Work instructions: For every line in the data below, check for the word "height", then state how many lines have it. Answer with the number only.

Information given:

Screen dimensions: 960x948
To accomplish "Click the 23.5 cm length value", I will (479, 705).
==
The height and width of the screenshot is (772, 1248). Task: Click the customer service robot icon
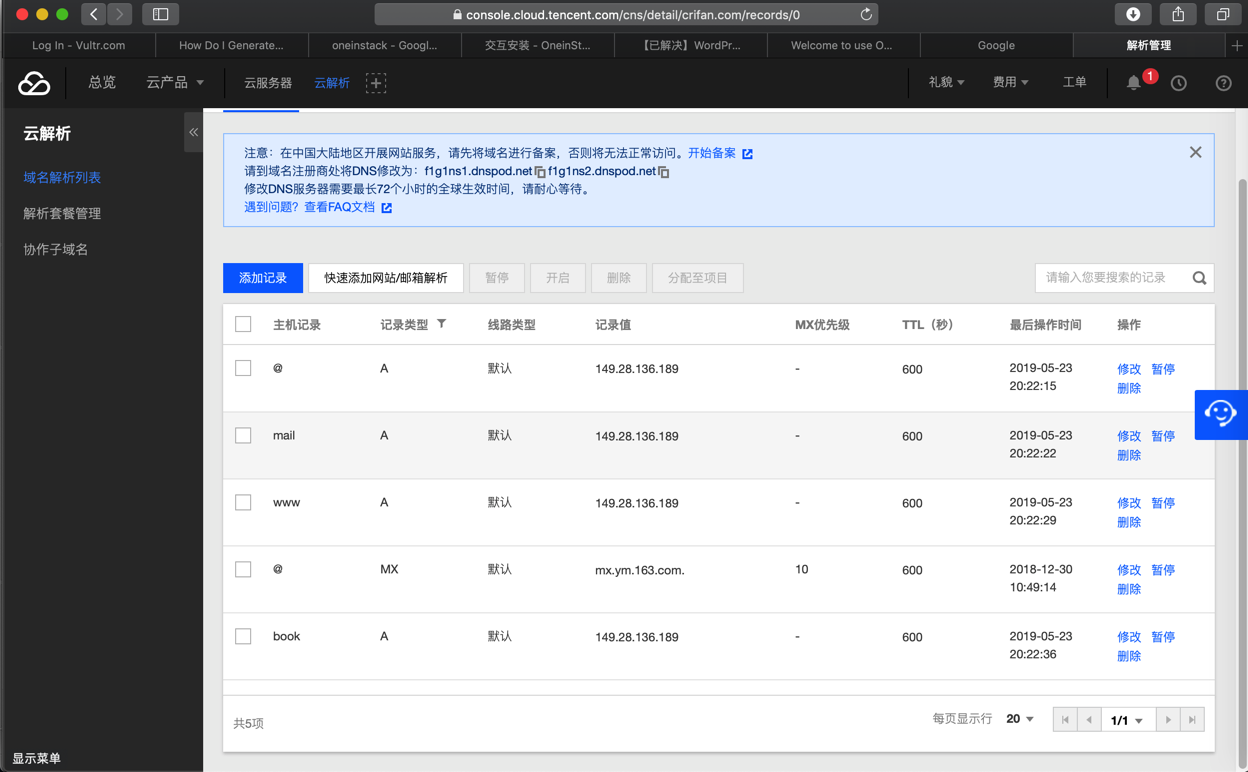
---
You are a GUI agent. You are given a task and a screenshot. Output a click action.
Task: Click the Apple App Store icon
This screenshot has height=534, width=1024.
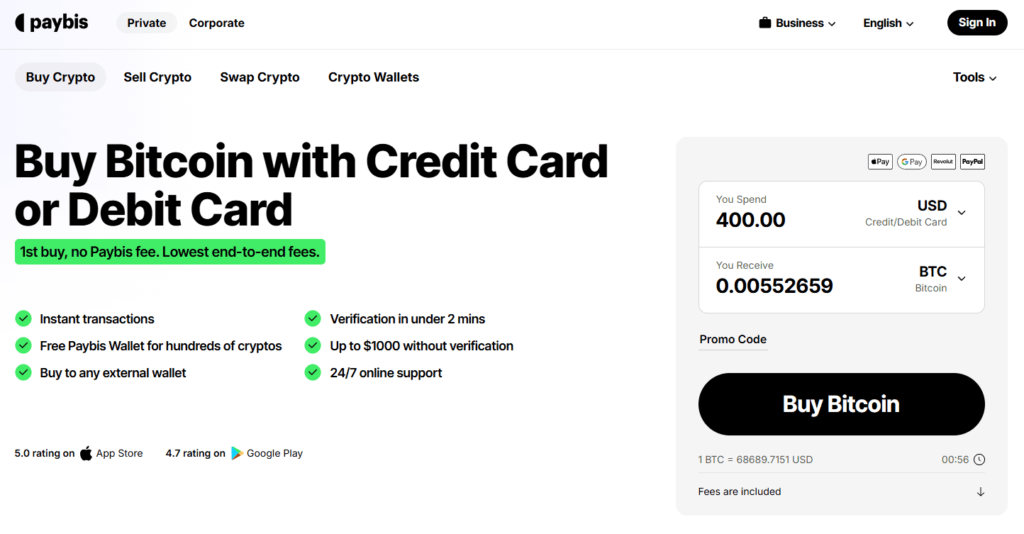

Solution below: 2